L’Algérie a réaffirmé récemment son engagement en faveur de la création de la Banque africaine de l’énergie (BAE), une institution financière panafricaine destinée à financer les projets énergétiques sur le continent. Selon El Watan, cette initiative s’inscrit dans une stratégie plus large visant à renforcer la coopération économique entre les pays africains et à accélérer leur transition énergétique.

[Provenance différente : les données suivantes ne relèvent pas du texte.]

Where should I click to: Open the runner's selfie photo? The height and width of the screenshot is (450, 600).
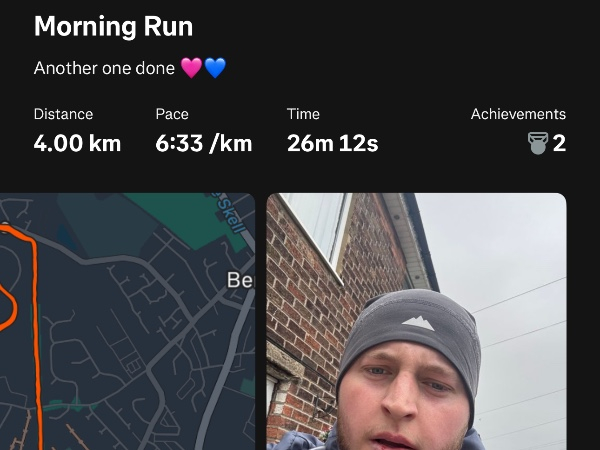416,321
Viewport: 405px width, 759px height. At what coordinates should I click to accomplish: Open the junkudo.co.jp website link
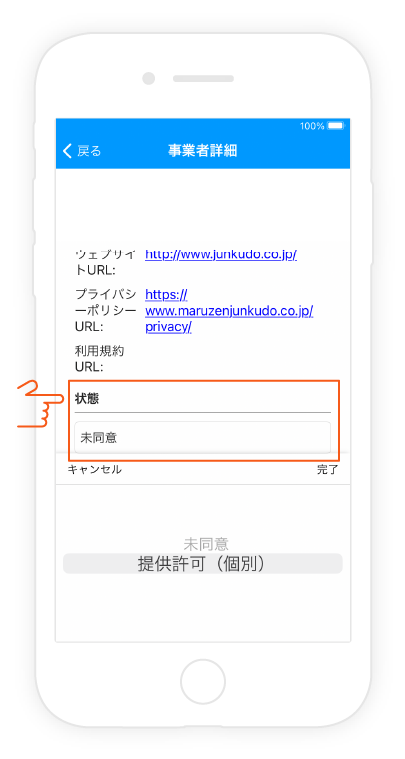[221, 255]
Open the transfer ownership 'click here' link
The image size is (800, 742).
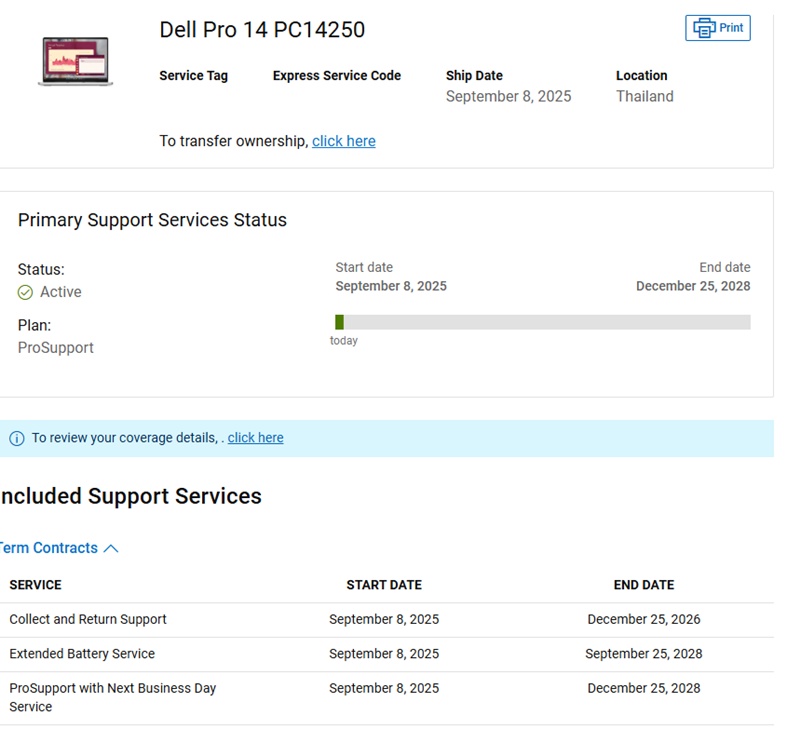(x=343, y=141)
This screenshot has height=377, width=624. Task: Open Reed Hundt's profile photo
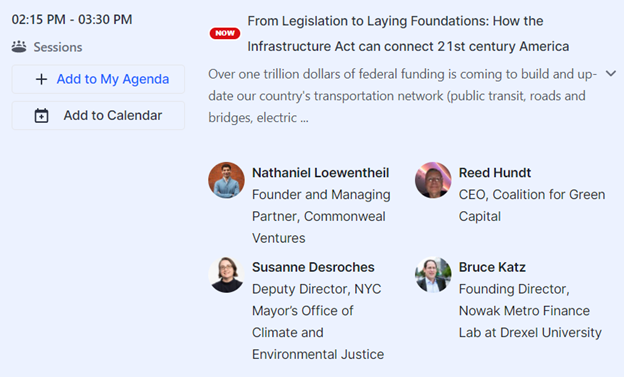tap(433, 180)
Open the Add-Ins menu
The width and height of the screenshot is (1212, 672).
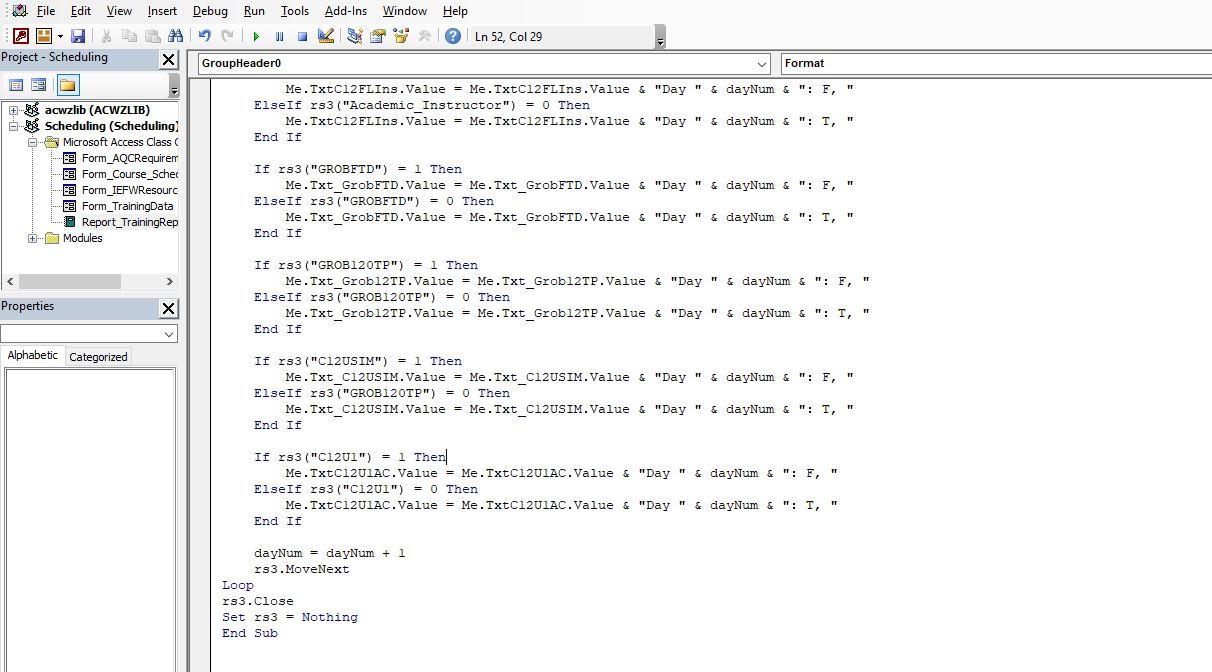346,11
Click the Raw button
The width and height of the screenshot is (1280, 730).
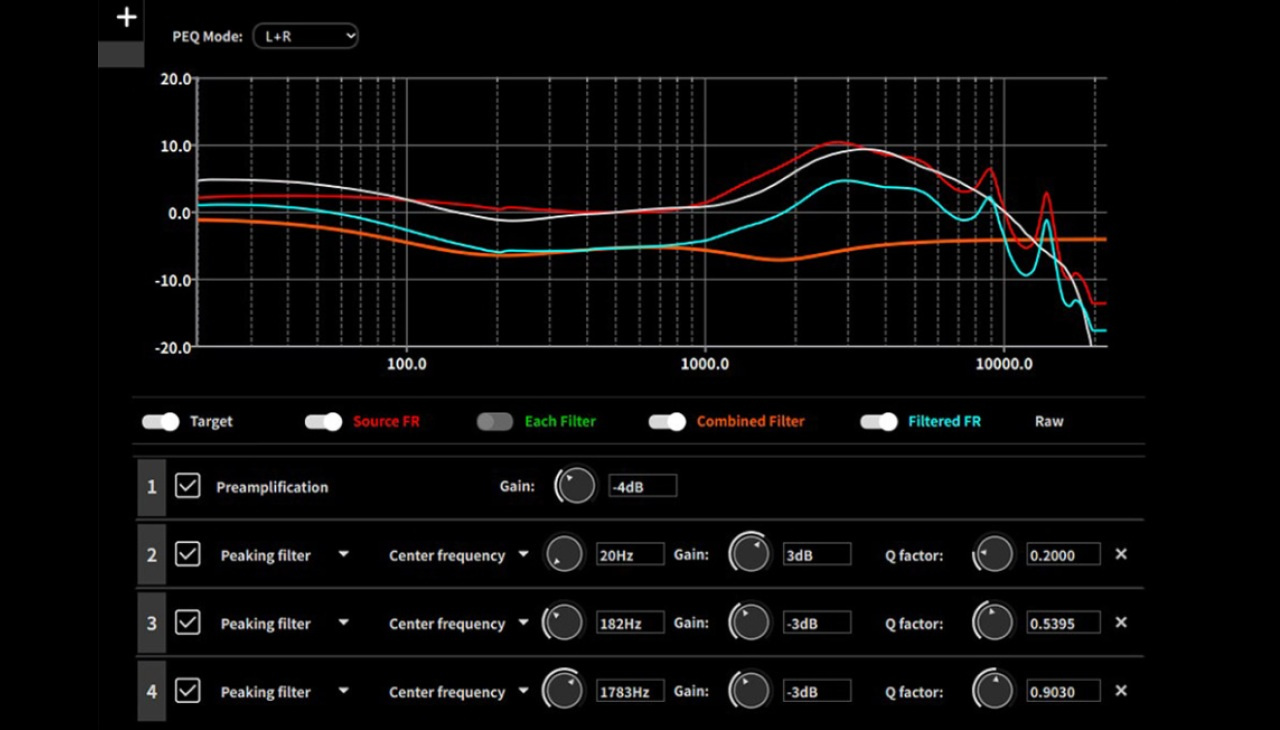1049,422
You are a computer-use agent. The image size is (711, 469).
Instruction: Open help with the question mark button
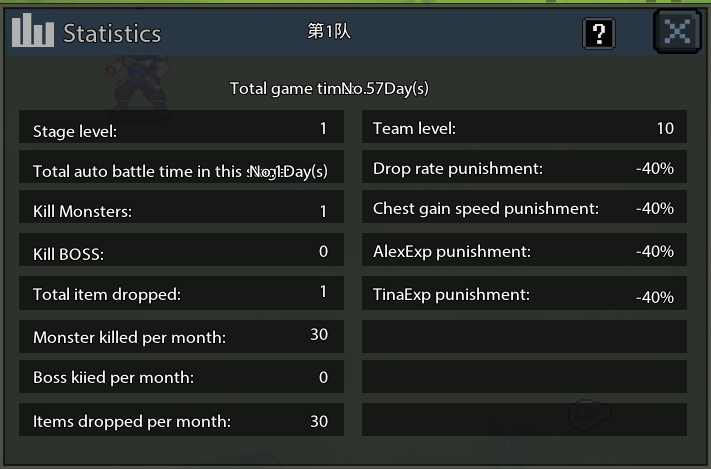(598, 33)
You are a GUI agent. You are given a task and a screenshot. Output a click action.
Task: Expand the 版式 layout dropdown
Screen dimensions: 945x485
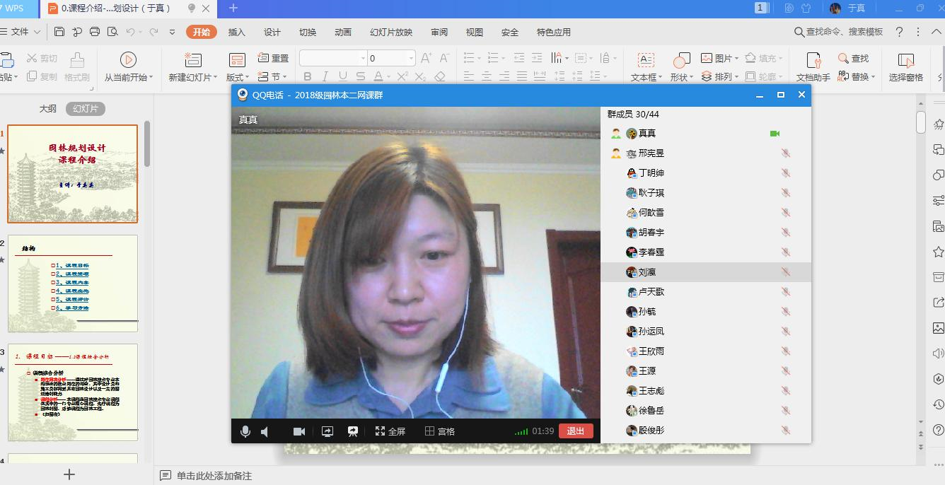238,77
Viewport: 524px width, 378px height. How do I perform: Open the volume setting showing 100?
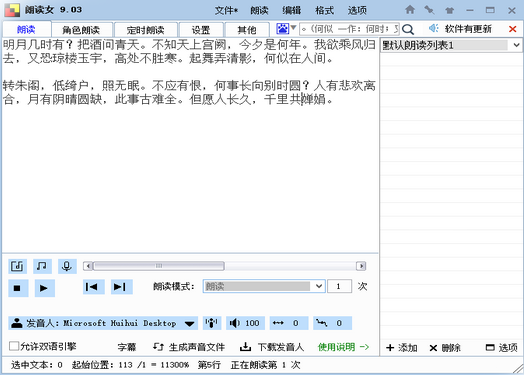246,323
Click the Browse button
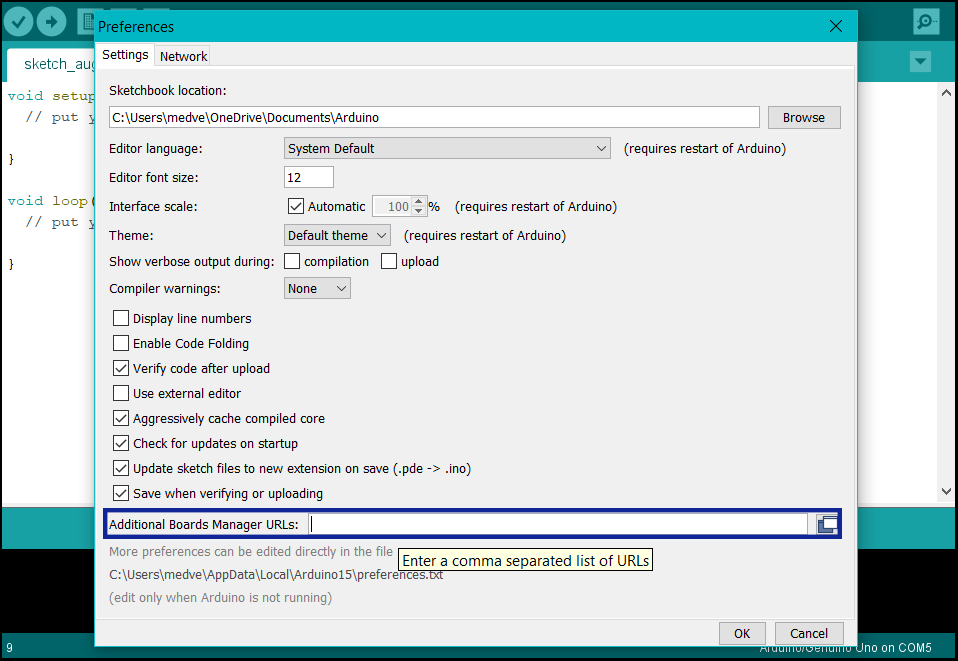 (x=804, y=118)
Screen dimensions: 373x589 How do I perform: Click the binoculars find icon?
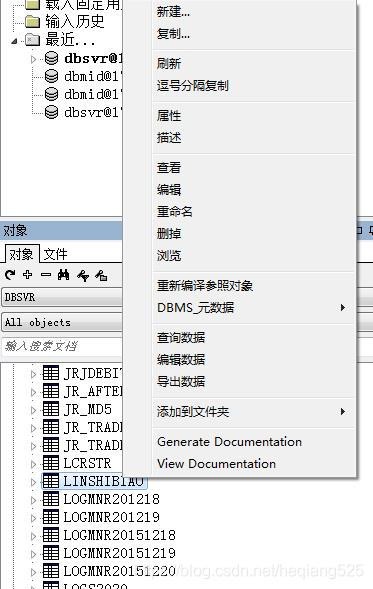tap(63, 275)
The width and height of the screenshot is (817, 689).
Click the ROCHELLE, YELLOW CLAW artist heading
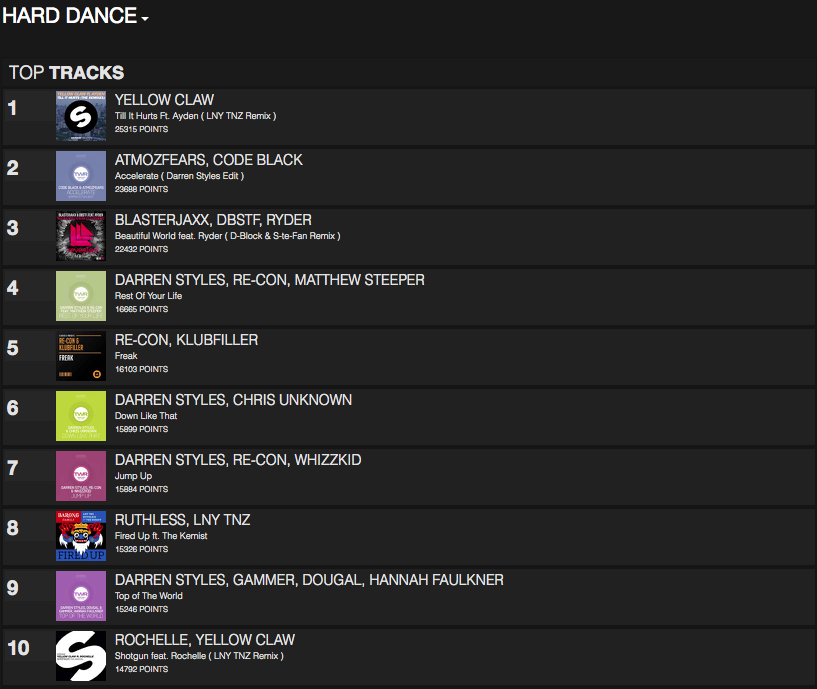tap(205, 640)
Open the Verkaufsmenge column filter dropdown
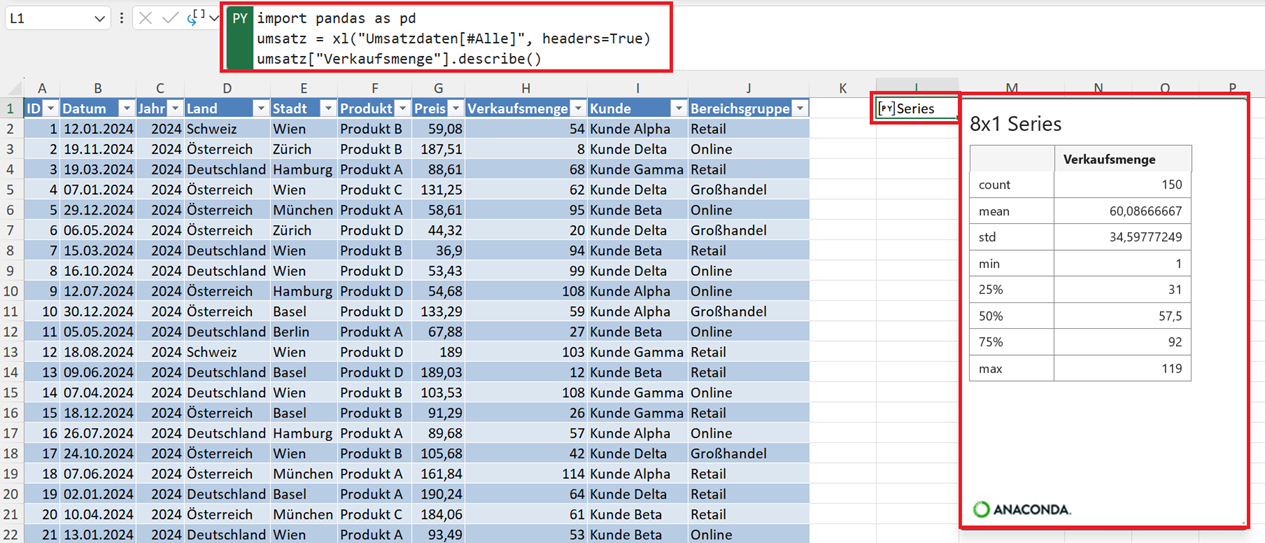Image resolution: width=1265 pixels, height=543 pixels. (x=577, y=108)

La BAE, dont le principe a été acté lors du sommet de l’Union africaine en 2021, peine encore à se concrétiser. L’Algérie, forte de ses réserves gazières et de son expérience dans le secteur énergétique, se positionne comme un acteur clé pour donner une impulsion décisive à ce projet. Le ministre de l’Énergie, Mohamed Arkab, a souligné lors d’une récente intervention que cette banque pourrait jouer un rôle central dans le financement des infrastructures énergétiques, notamment les projets d’énergies renouvelables et les interconnexions électriques entre pays africains.
Un levier pour la souveraineté énergétique africaine
La BAE est conçue pour répondre à un double défi : réduire la dépendance du continent aux financements extérieurs et accélérer le développement des ressources énergétiques locales. Selon des sources proches du dossier, l’Algérie envisage d’y contribuer à hauteur de plusieurs centaines de millions de dollars, un engagement qui pourrait inciter d’autres pays à suivre. Le Nigeria, l’Égypte et l’Afrique du Sud, également membres fondateurs potentiels, ont montré un intérêt croissant pour ce mécanisme.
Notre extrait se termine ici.